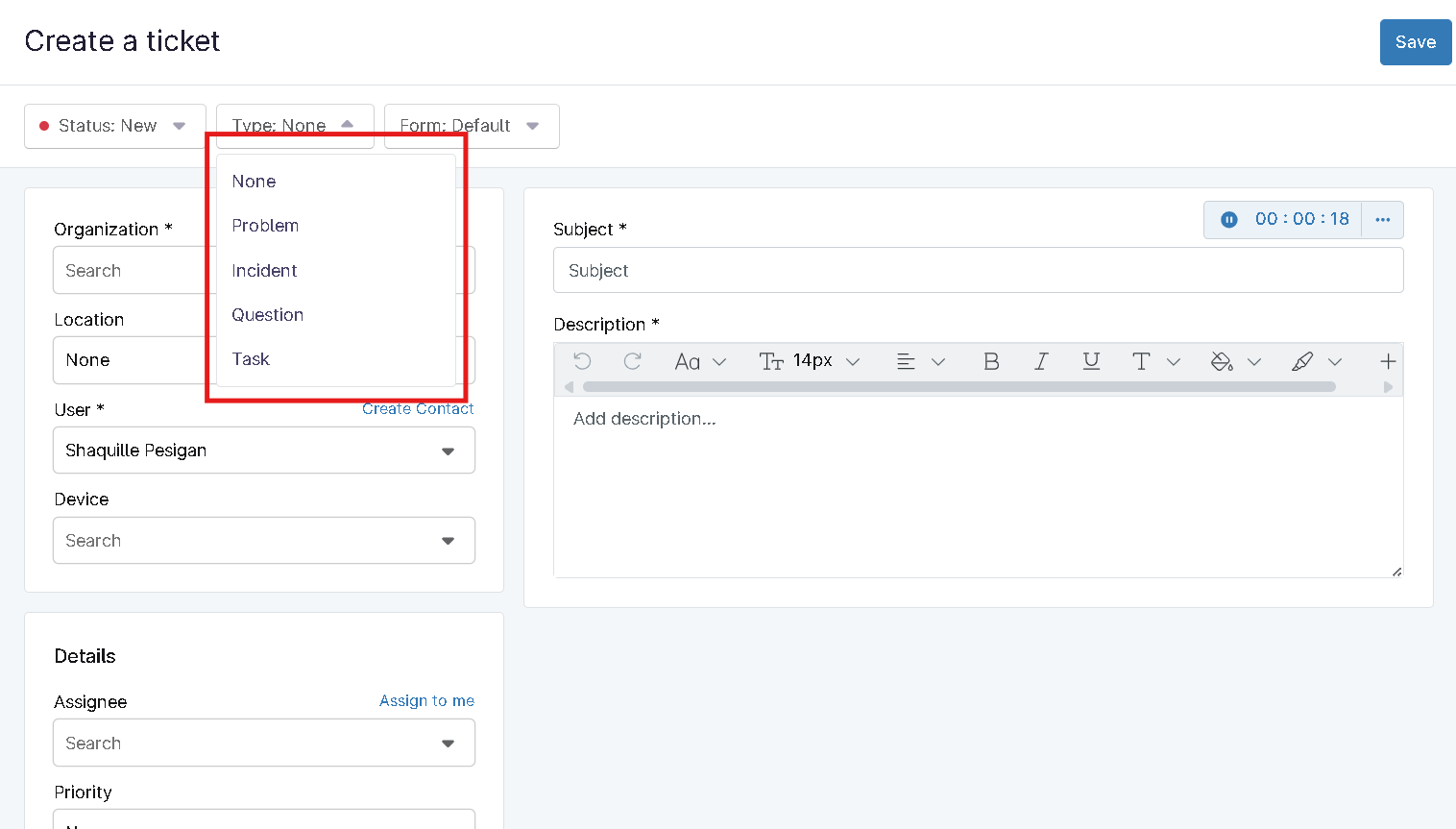Click the Assign to me link
Image resolution: width=1456 pixels, height=829 pixels.
pos(426,701)
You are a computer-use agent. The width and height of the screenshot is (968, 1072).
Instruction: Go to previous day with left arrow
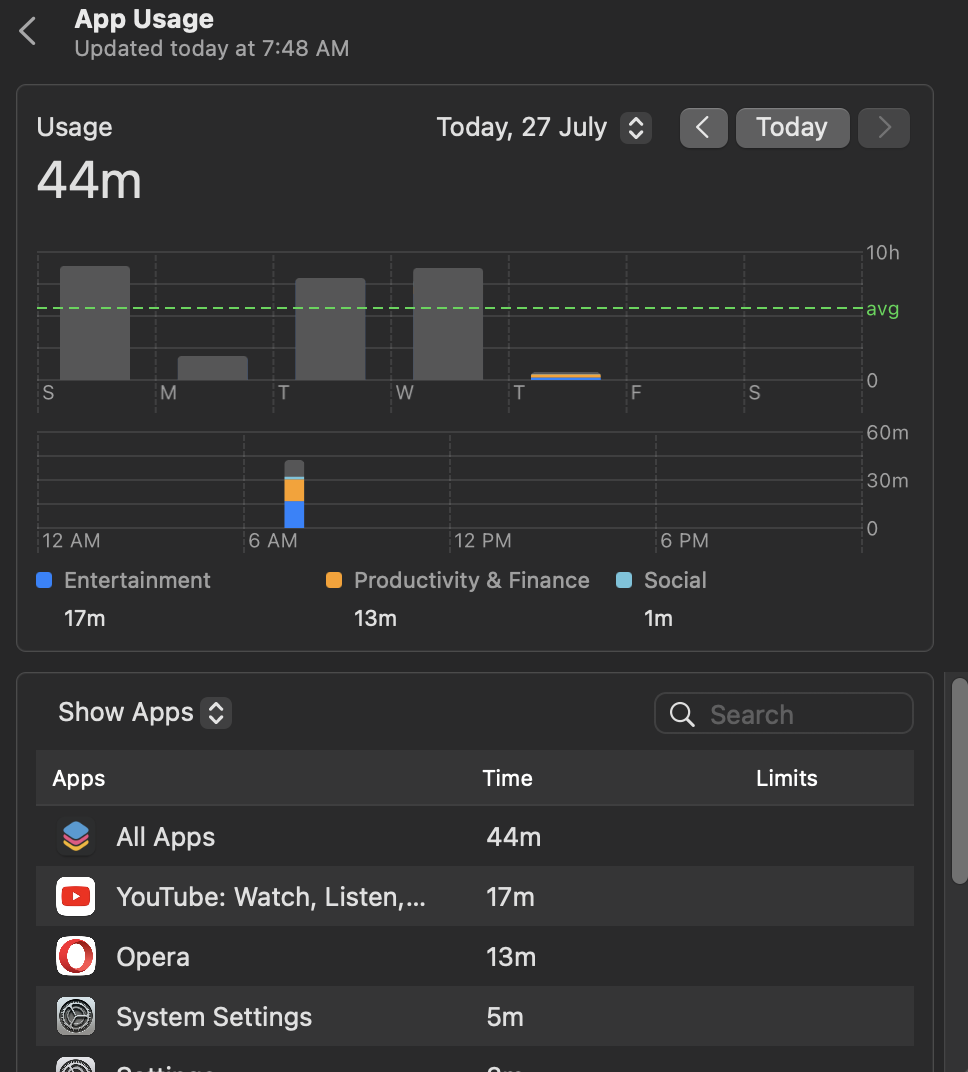[703, 127]
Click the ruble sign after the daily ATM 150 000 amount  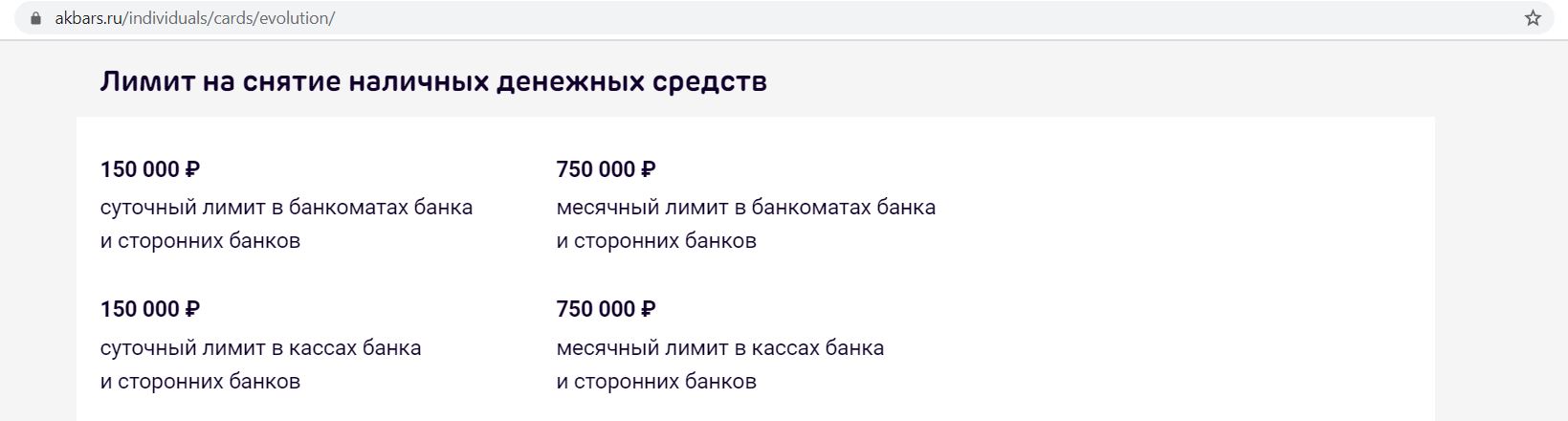(192, 169)
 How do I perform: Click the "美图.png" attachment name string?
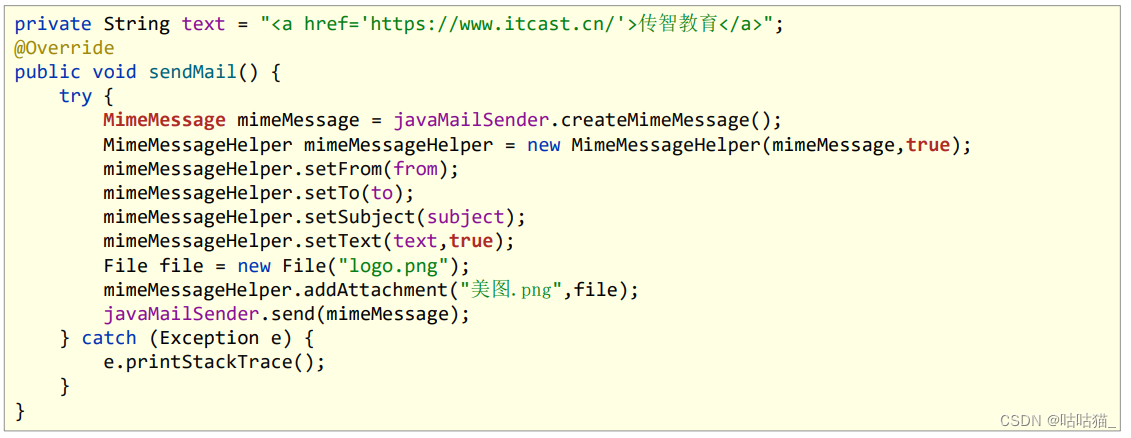[x=510, y=290]
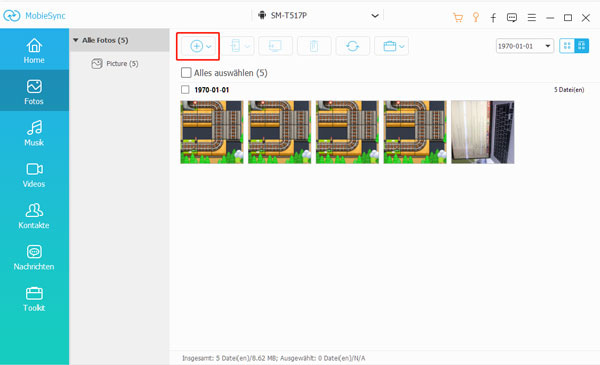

Objective:
Show every line of the records that contains the string "width", copying each such line in full. Case counts.

Solution for this task:
Image resolution: width=1456 pixels, height=829 pixels.
You are a computer-use agent. The width and height of the screenshot is (968, 1072).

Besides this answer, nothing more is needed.